Recorded information ▸
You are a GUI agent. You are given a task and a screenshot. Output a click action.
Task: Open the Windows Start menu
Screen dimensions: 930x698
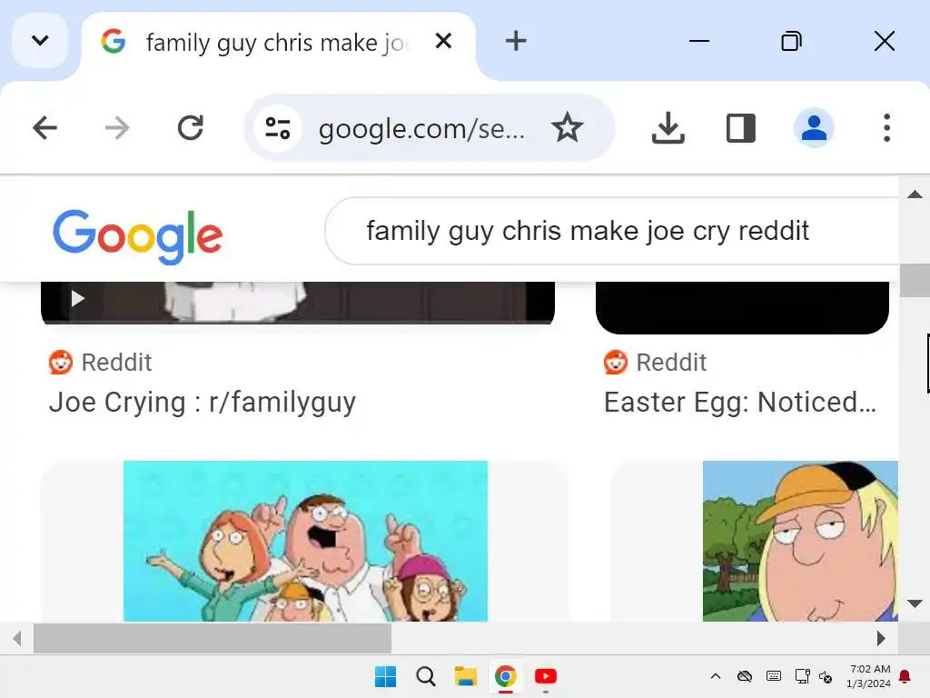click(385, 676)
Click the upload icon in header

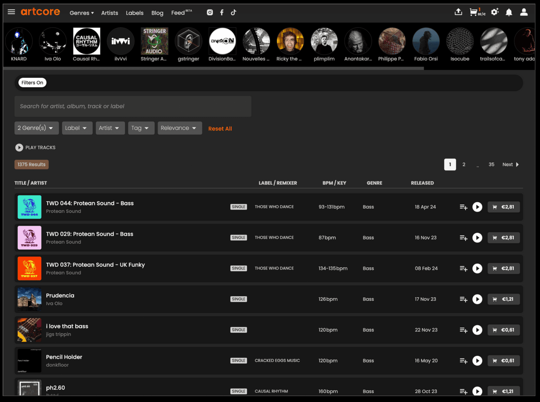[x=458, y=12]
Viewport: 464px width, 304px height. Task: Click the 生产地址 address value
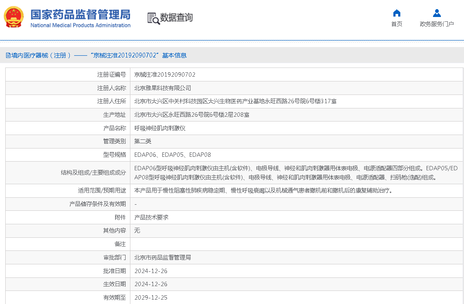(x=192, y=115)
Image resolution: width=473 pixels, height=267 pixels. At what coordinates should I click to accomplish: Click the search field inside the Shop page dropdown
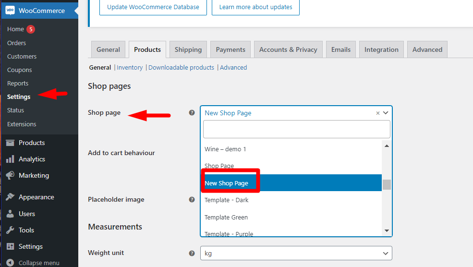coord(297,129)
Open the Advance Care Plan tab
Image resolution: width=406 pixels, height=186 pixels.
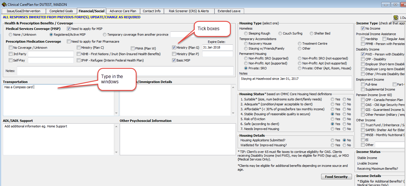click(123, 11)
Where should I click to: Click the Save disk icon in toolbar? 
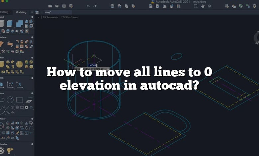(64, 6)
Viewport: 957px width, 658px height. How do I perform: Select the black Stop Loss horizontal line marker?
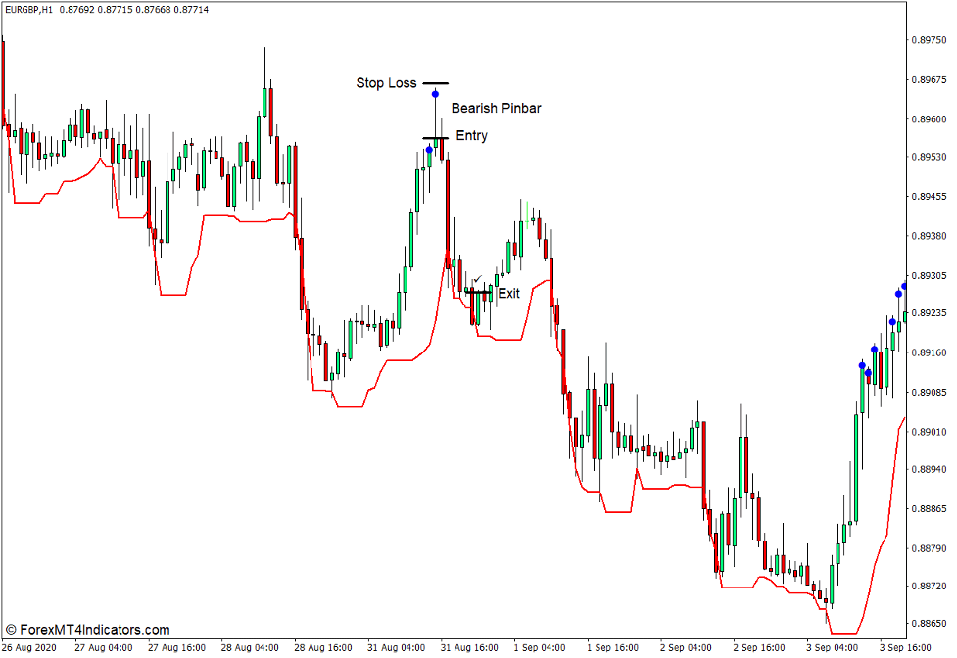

What you should do ▸
Only the pictures may be dropped when you copy the data above; everything else stays exact.

Answer to the exercise ▸
You are a GUI agent. You are given a task and a screenshot. Output a click action.
Task: Open the Windows Start menu
Screen dimensions: 930x698
click(385, 676)
Click the upload icon in header

[x=458, y=12]
Viewport: 464px width, 304px height. Task: Click the 生产地址 address value
(x=192, y=115)
Image resolution: width=473 pixels, height=267 pixels. At what coordinates should I click to accomplish: Click the search field inside the Shop page dropdown
coord(297,129)
Open the Advance Care Plan tab
Image resolution: width=406 pixels, height=186 pixels.
click(123, 11)
Where should I click to: Click the Save disk icon in toolbar? 
(64, 6)
Viewport: 957px width, 658px height. How do I perform: Select the black Stop Loss horizontal line marker?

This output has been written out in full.